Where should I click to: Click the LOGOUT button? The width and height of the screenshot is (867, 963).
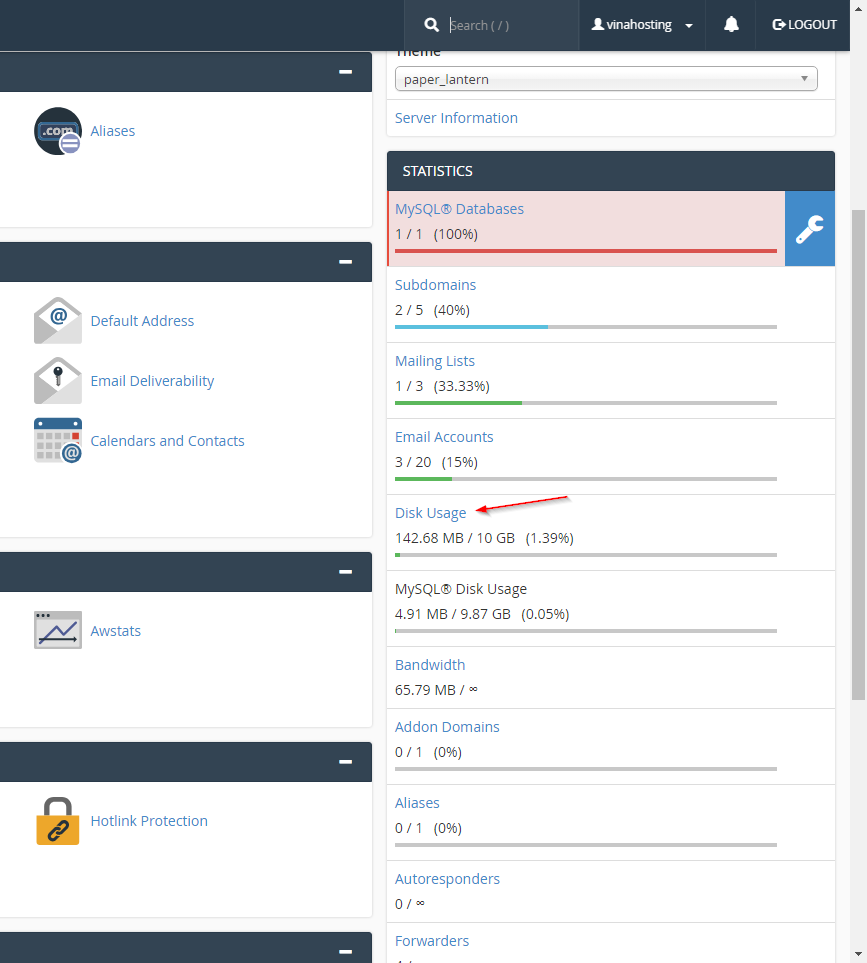pyautogui.click(x=805, y=25)
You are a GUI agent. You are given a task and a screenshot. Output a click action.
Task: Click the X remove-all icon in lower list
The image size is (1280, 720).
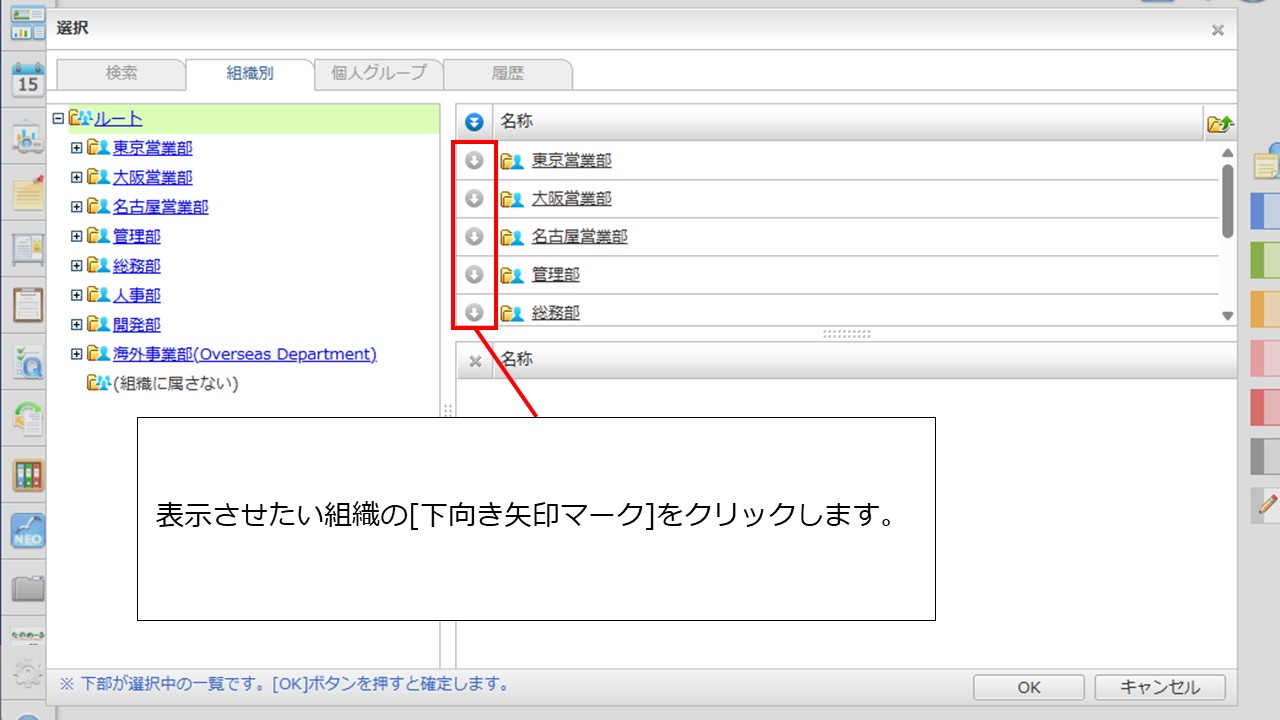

============================================================

With the pictures left out, output the lines from the one containing "You are a GUI" through the last line of the records above, exactly as they are.

**Solution to this problem**:
You are a GUI agent. You are given a task and a screenshot. Output a click action.
Task: Click the X remove-all icon in lower list
The image size is (1280, 720).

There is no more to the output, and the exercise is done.